HELL: an extremely unpleasant and often inescapable situation
What on earth makes people so fertile in August? Is it the skimpy clothes? Drinks by the pool? Forgetting to pack pajamas in their vacation suitcases? Whatever the reason, there seem to be a lot of babies born nine months later.
There is a birthday party (sometimes two!) on our calendar every weekend this month.
I consider myself a bit of a birthday party connoisseur. I have tasted cakes and cupcakes from dozens of ovens and bakeries, admired a variety of invitation and décor themes, and pawed through the contents of countless goody bags. But, for me, all those party particulars are secondary to the most important feature: Location, location, location!
I’m a city girl. I like my city neighborhood. The best locations are those I can walk to. Second best are those I can drive to and still have hot coffee to sip when I arrive. Far, far down the list are locations that require me to use a freeway or Google maps.
This month’s party locations vary widely: some are at the neighborhood park, some are at private homes, two are in my own personal hell.*
I’ve adapted to the world of Evites and no longer launch into a monologue about the merits of real invitations every time I see one in my inbox. But, there is one particular brand of Evite that brings tears to my eyes and a scream to my throat. It’s an Evite that reminds you of an old-fashioned invitation by showing you an image of an envelope…only where the wax seal should be there is a logo from “Pump It Up.” Click on the logo and you will be directed to the party details, a waiver form, and the necessary Google map driving instructions.

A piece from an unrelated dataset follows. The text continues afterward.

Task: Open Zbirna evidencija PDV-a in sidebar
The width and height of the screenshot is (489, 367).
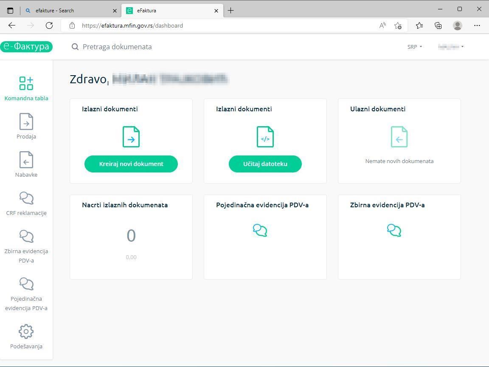Action: [26, 237]
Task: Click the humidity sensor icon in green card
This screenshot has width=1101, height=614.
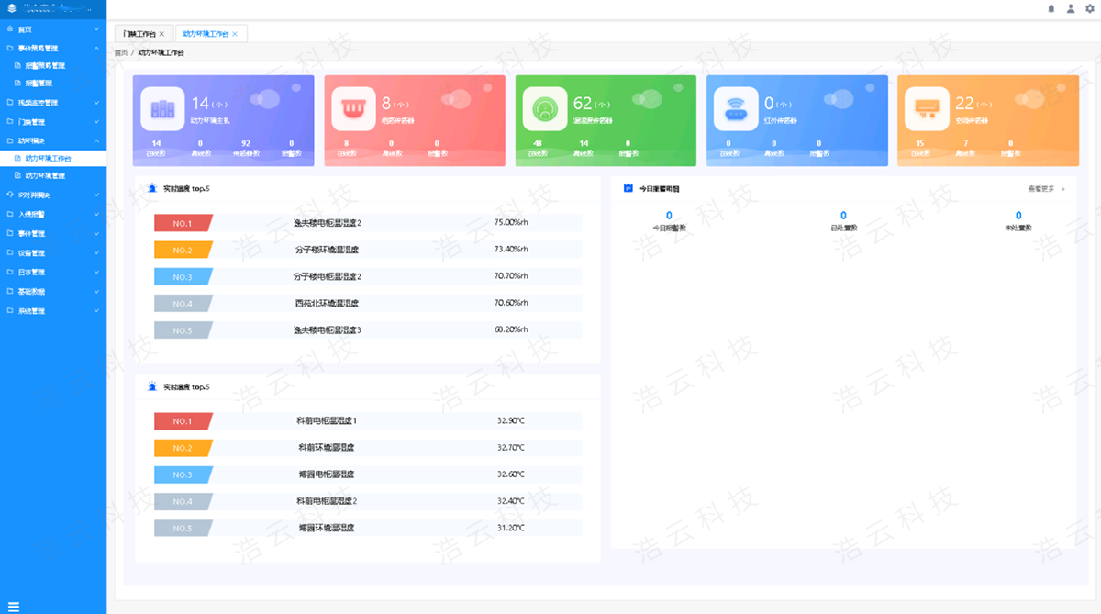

Pump It Up claims to offer parties that combine imagination and inflatables to create “the most exciting party your child has ever had.” It promises to be stress-free and easy.
I see things differently.
Pump It Up is a warehouse in suburbia filled with inflatables. Don’t forget socks – they are required and priced like Disneyland ponchos on a rainy day. You must stay because the facility is too far from your house to make it home and back before the end of the party. Unless you need your license renewed at the nearby Department of Licensing, there aren’t many “kill time” destinations in the vicinity.
Your child will add his/her germs and sweat to the surfaces of said inflatables in exchange for the germs and sweat of his/her classmates. Your child will jump and slide and frolic joyfully while you try to get the kinks out of your back and shoulders from the 45-minute drive. You will do your best to converse with the other parents over the blare of pop music.
Your child will be ushered from the germ and sweat room to the food room. Hand washing will not be required or encouraged. Bring your own Purell. You will snack on vegetables provided by the birthday kid’s mom while your child shuns red peppers and carrots in favor of a juice box and birthday frosting (cake optional).
You will buckle your satisfied and sweaty child into his/her booster seat and spend the 45-minute drive home trying to get Katy Perry’s “Firework” out of your head. Once there, you will wash your hands thoroughly and try to forget that you just lost four hours of a sunny Seattle Saturday to a warehouse in Lynnwood. You will check your email while you decide how to salvage the day.
You will see another Pump It Up invitation in your inbox. You will cry.
* NOTE: Son and Daughter do not endorse (or share) the opinions expressed in this post. They love this place. Someday, they will ask to have a party there. I will refuse. They will think I’m a bad mom. I can live with that.